The Relevance of Richard Hofstadter's Keen Insights into American Conservatism
Gary Silverman, in the London Financial Times (Nov. 20, 2004):
... Richard Hofstadter, a US historian whose works are required reading for anyone trying to understand the election, called it the "paranoid style in American politics". Hofstadter's insight was that US conservatives have little interest in conserving. They are people who feel they have been cheated out of what was rightly theirs, or what they imagined to have been theirs.
" America had been largely taken away from them and their kind," he wrote four decades ago of the people he described as pseudo-conservatives. "The old American virtues have already been eaten away by cosmopolitans and intellectuals."

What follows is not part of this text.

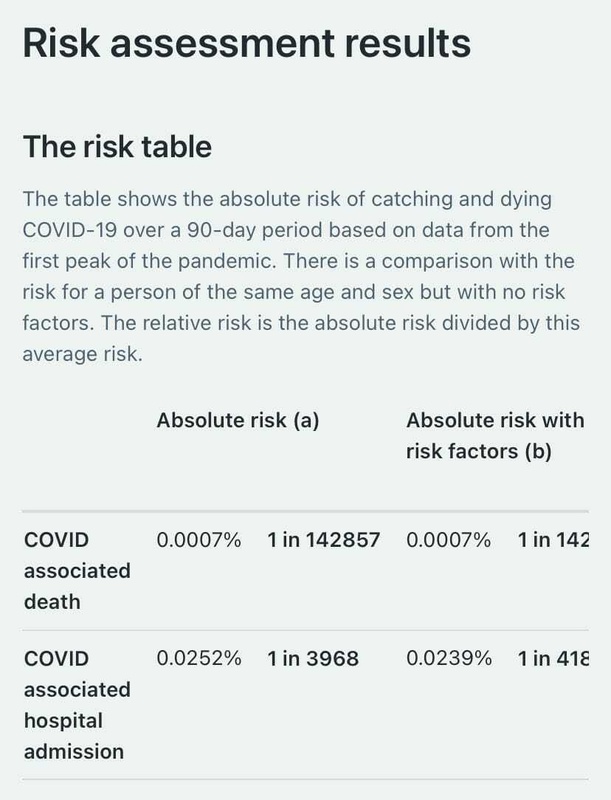Click the 1 in 142857 death risk value
This screenshot has width=611, height=800.
point(324,540)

This sensibility requires enemies, and there has been plenty in US history - Masons, Mormons, Catholics, blacks, Jews, bankers, communists. What was remarkable about the Republican campaign was its choice of enemy.

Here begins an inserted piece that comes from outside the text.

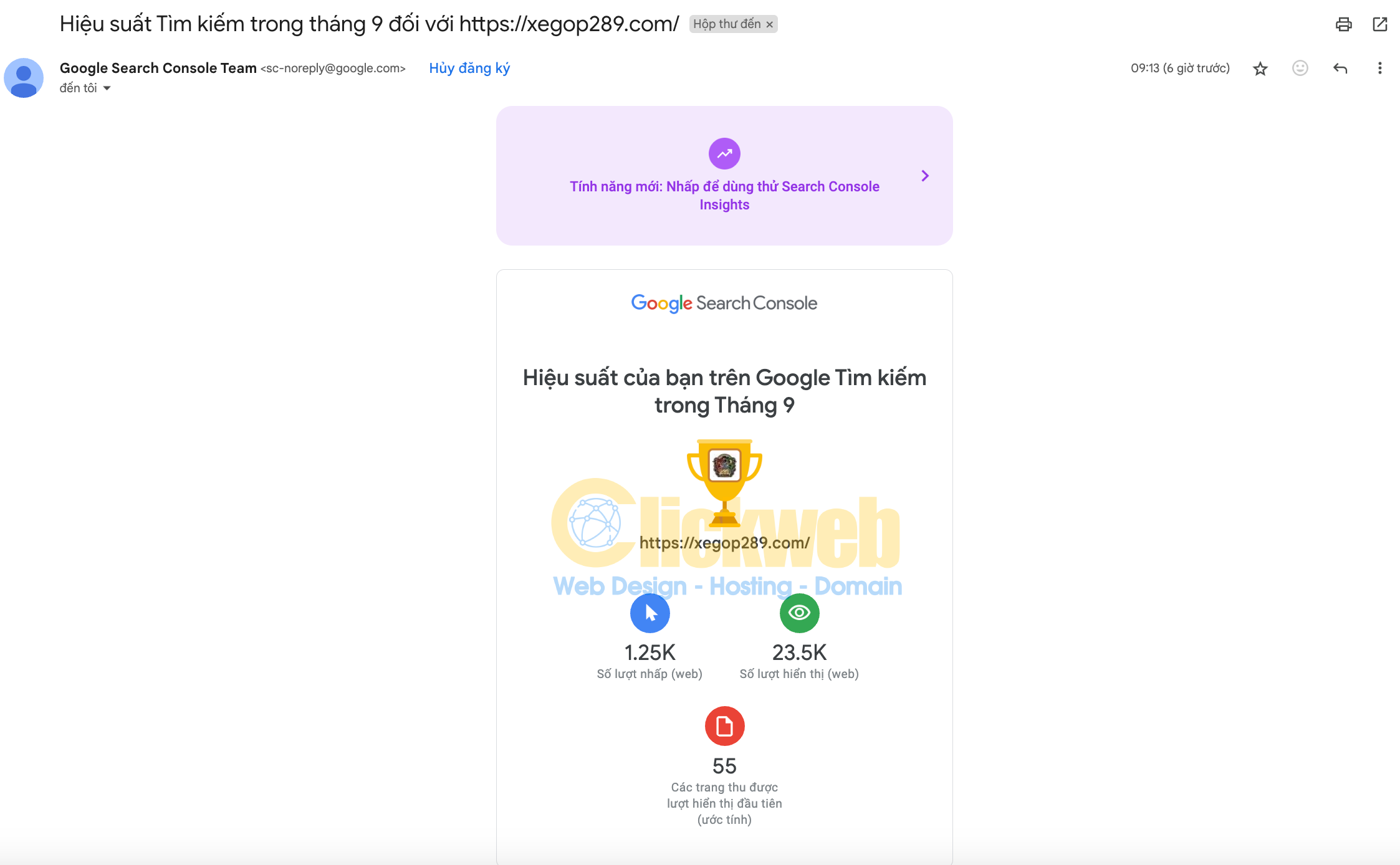Open email in new window icon

click(x=1380, y=24)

The US has real enemies - the people who knocked down the World Trade Center come to mind. But the Republicans went looking for the enemy within. And for my money, this foe was best described by Arnold Schwarzenegger, the governor of California, in a speech that rocked the Republican convention.
He called them "girlie-men".
It was sort of a joke, because the term girlie-man was popularised by two US comedians who used it on the Saturday Night Live TV show to poke fun at Schwarzenegger. By using the phrase, Schwarzenegger was being self-deprecating and sending a message to his half of the political divide at the same time. This is the paranoid style in its postmodern phase.

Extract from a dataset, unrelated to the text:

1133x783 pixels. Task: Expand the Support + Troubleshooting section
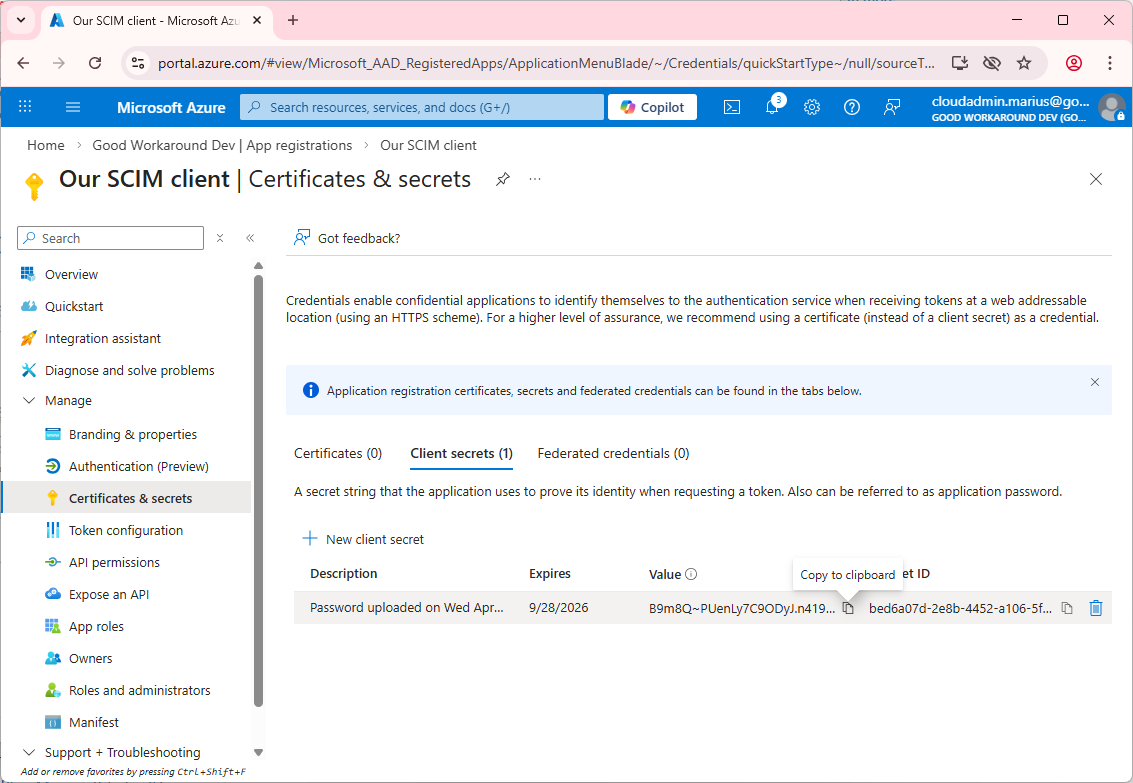pyautogui.click(x=28, y=752)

Mr Schwarzenegger's choice of language was also subtle in the sense that the phrase could mean different things to different people. For many Bush voters, it translates into homosexual, as the vote for state proposals to ban gay marriage showed. But for others, girlie-man can work on a metaphorical level, as a term for the people they fear will let the country down - people who think too much (column writers, for example).
This view has deep roots in US history. Since the early days of the republic, Hofstadter wrote, there has been the idea that "the curiosity of the active mind" is "too trivial and ridiculous for important affairs". Two centuries before John Kerry was portrayed as a flip-flopper with a soft spot for the French, Thomas Jefferson got the same treatment. One foe said Jefferson's principles "are seasoned with such a profusion of French garlic that he offends the whole nation".
Fundamentalist Americanism eventually combined with fundamentalist religion to create a new breed Hofstadter called the "one-hundred percenters".
They "tolerate no ambiguities, no equivocations, no reservations and no criticisms" and they consider this "kind of committedness as evidence of toughness and masculinity". Schwarzenegger is this kind of tough guy. "To those critics who are so pessimistic about our economy," he told the convention, "I say: don't be economic girlie-men."
It was all straight out of the Hofstadter that I read at school - until the cameras cut away to show the governor's wife, the television personality, Maria Shriver. That was the hard part, for me.
She is Bobby Kennedy's niece and seeing her sitting there with the crowd laughing at the girlie-men stirred something in me. That's not fair to her - love is blind and all that - but that's the way it was....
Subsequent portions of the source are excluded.